### [Given request]
Change "Image resolution" to "Screen size" in the material from the line with "You are a GUI" up to and including the last line, and leave everything else as it is. Omit the pictures.
— start —
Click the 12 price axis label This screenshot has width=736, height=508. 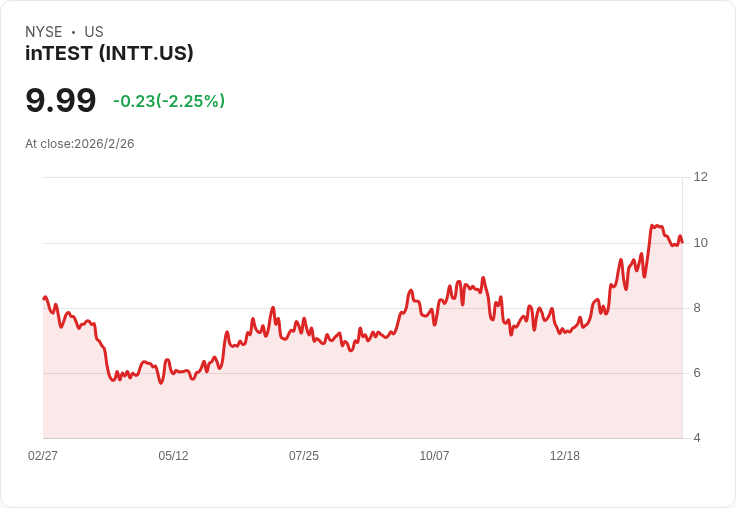[x=700, y=177]
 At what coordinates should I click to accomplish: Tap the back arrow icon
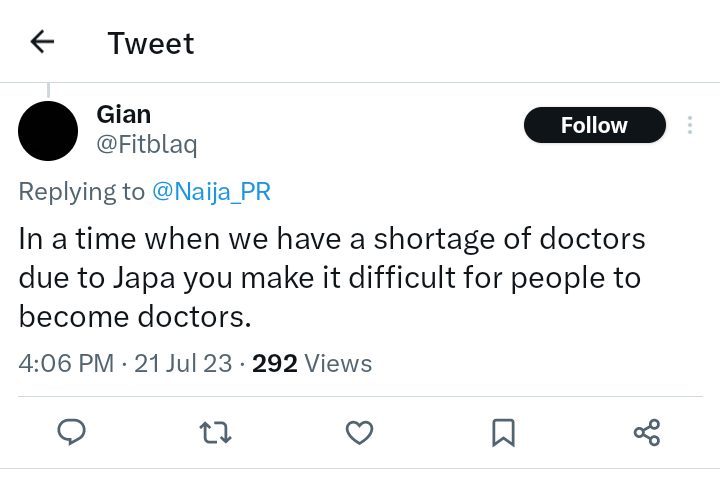tap(42, 42)
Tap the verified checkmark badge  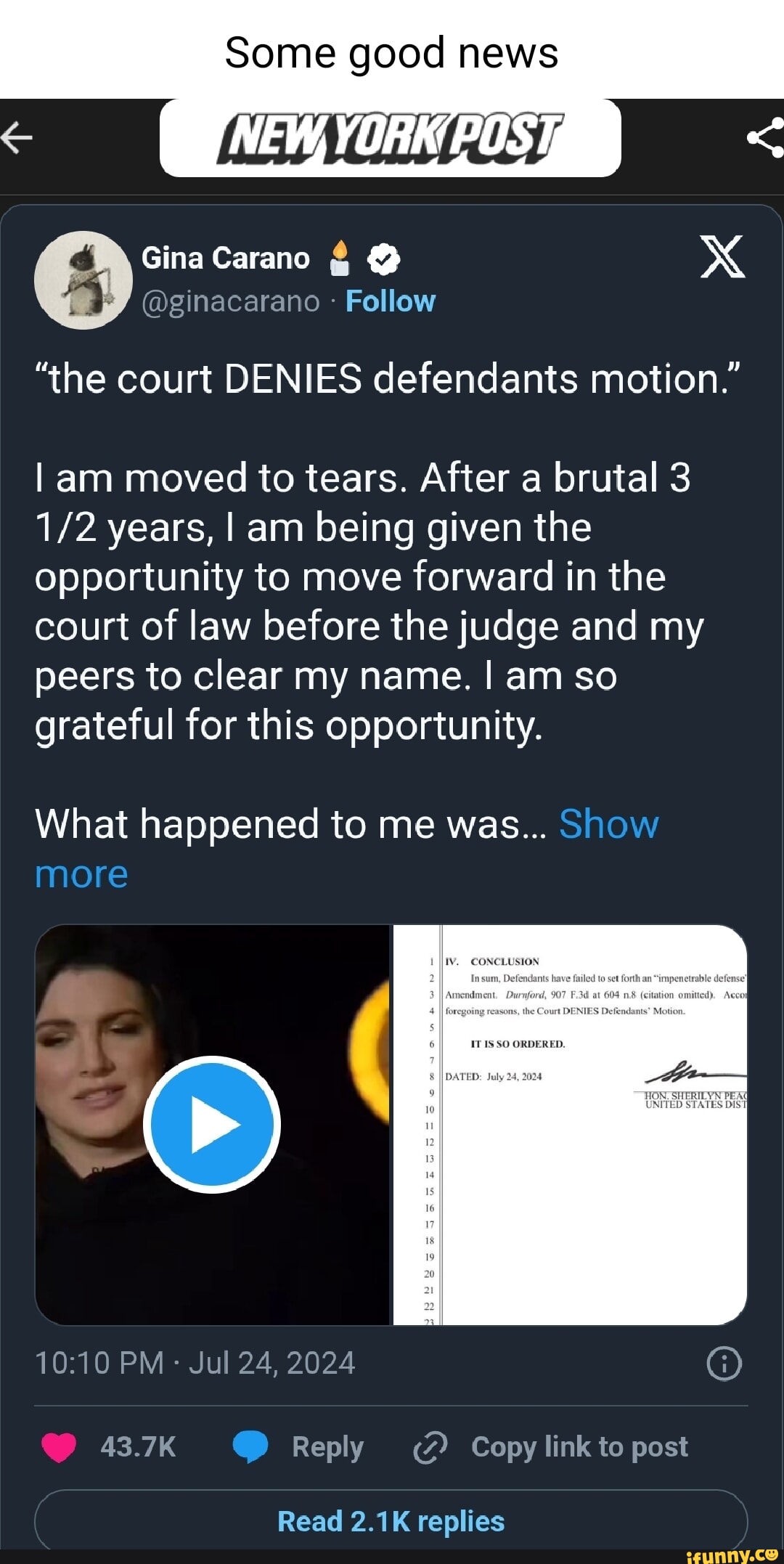click(383, 259)
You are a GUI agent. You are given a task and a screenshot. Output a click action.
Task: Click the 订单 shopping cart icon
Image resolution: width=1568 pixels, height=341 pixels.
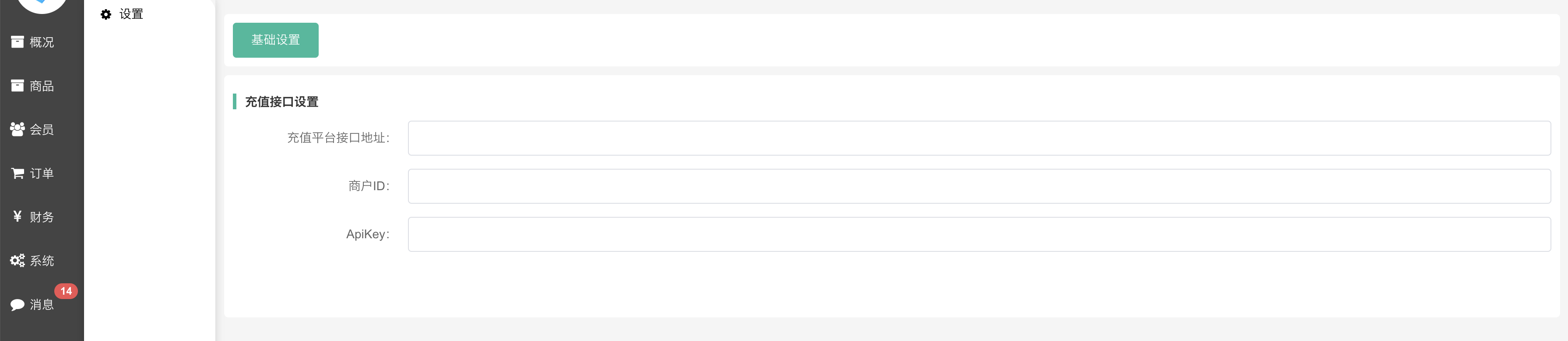coord(17,173)
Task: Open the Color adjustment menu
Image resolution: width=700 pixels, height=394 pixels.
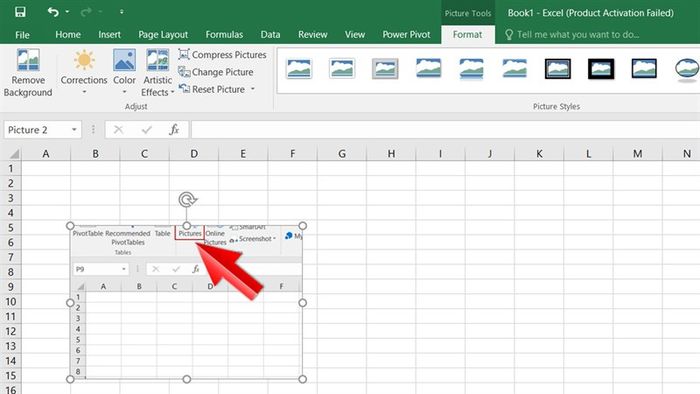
— end —
### [Solution to this task]
You are a GUI agent. You are given a task and a screenshot. Output a click action.
Task: Click the 订单 shopping cart icon
Screen size: width=1568 pixels, height=341 pixels.
coord(17,173)
Task: Open the Color adjustment menu
Screen size: width=700 pixels, height=394 pixels.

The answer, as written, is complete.